Locals reported that 148 passengers were quarantined with high temperatures or being found to have recently travelled to Wuhan.
On Wednesday a Costa Cruises Spokesperson said: "The safety, security and welfare of all guests and crew are our absolute priority," and their ships have "increased health and safety measures as a matter of caution. The company adopts a specific protocol to help prevent the introduction and/or spread of any infectious diseases."
While some cruise lines are continuing scheduled itineraries, extra health screening such as temperature stations for passengers and crew have been introduced and those who have been to Hubei within the last 30 days are being refused boarding.
Here is how other cruise lines are responding to the health warnings:
Holland America Line's Westerdam sailing will now conclude in Yokohama instead of Hong Kong. The company's website says that arrangements for onward travel and accommodation will be made: "Guests who have purchased their air through Holland America Line's Flight Ease will have their return flights rebooked to depart from Tokyo, rather than Shanghai."
A sailing of Seabourn Ovation has also decided to skip Xiamen in China for Sandakan in Malaysia.
Crystal Cruises Crystal Symphony which is on a relocation from San Diego to Hong Kong has been diverted. A writer for Cruise Critic who was on the sailing reported that as of January 29 the alternative turnaround had not been announced and the captain had advised passengers that "the alternative turn-around port will be announced as soon as it is positively confirmed by Crystal's corporate headquarters."
Royal Caribbean cancelled a sailing from Shanghai to Japan Spectrum of the Seas following a "consultation with the World Health Organisation".
Star Cruises has also cancelled all sailings of SuperStar Gemini, with full refunds.
US cruise line MSC cancelled a sailing of MSC Splendida from Shanghai, where it will remain until February 1.
Genting's Dream Cruise Line has halted a turnaround cruise from Hong Kong to Guangzhou over health concerns.
Costa Cruises has massively altered its sailings from Shenzhen following the quarantine of passengers on Costa Venezia.

= = =

# THINGS TO DO:
a) According to the cruise line article, what led Costa Cruises to massively alter its sailings from Shenzhen? Answer in one to three sentences.
b) Using the cruise line article, answer each question briefly:
(i) How many passengers were reported quarantined?
(ii) Which port did the Seabourn Ovation sailing choose in place of Xiamen?
(iii) Until what date will MSC Splendida remain in Shanghai?
c) Proceed with the cruise line article from its final sentence, extending it in the same style.

Dataset items:

= = =

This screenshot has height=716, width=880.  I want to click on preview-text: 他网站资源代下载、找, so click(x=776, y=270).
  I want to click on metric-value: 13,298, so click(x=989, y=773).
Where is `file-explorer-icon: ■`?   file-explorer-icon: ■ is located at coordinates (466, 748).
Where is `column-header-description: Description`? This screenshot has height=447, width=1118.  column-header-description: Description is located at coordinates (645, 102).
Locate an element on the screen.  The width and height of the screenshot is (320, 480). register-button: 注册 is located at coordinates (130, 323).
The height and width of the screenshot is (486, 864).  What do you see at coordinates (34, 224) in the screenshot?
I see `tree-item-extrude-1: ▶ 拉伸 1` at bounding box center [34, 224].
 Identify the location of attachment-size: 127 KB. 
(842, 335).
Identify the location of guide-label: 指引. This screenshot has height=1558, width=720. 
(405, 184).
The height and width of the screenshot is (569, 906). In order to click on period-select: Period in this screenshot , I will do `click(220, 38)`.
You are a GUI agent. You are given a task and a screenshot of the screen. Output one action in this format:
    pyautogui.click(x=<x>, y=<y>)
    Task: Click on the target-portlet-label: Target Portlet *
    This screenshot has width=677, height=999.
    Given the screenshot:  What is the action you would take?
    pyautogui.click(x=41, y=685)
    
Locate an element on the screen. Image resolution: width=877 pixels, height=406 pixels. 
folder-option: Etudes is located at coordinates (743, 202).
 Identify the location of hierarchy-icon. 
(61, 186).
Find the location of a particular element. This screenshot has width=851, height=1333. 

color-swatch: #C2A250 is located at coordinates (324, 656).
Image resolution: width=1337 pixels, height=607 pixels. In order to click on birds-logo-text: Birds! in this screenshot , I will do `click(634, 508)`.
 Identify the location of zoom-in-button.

= = =

# YOUR RESPONSES:
a) Costa Cruises massively altered its sailings from Shenzhen after passengers on Costa Venezia were quarantined. Locals reported that 148 passengers were quarantined because they had high temperatures or had recently traveled to Wuhan.

b)
(i) 148 passengers.
(ii) Sandakan in Malaysia.
(iii) February 1.

c)
The cruise line has cancelled nine sailings of its fleet from Shenzen: two sailings of its Costa Serena on 25 and 31 January; Costa Atlantica on 27 and 31 January; 26 Jan and 2 Feb on Costa Venezia; and 2 Feb for Costa neoRomantica.
Continuing with caution
Some cruise lines have decided not to alter their itineraries, albeit with heightened screening measures.
Silversea says it will continue its sailings in the South China Sea unchanged, though it will be submitting crew and passengers to "enhanced health screenings before boarding."
Silversea Spirit will arrive in Hong Kong on Feb 15, as planned.
All cruises are denying boarding to residents of Wuhan or those who have travelled to Hubei in the last 30 days.
Regent Seven Seas says the Voyager will continue a Hong Kong port of call unchanged although a statement insisted the "safety, security and well-being of our guests and crew is our number one priority."
Cruise lines Regent and Norwegian cruise vessels have introduced body temperature screening stations for passengers and crew. Those people found with temperatures higher than 38 degrees Celsius will not be allowed to board.
Carnival Corp has said its brands – including Costa, Cunard, Holland America and Seabourn - will be making decisions independently though it said their "medical experts are in touch with the US Centers for Disease Control and the World Health Organizations about any recommended screenings, monitoring and protocols for our ships, which may include temperature and questionnaire screening for cruises in certain geographies, questionnaires for residents and travellers visiting certain areas, and illness screening for cases presenting to our medical centres with fever and respiratory illness while onboard."
Celebrity cruises said it would continue to monitor the situation as did the Uniworld Cruise line, which does not begin operating in China until a sailing of Uniworld Tauck in April.
Cunard's Queen Mary 2 and Queen Elizabeth are monitoring ahead of calls in China.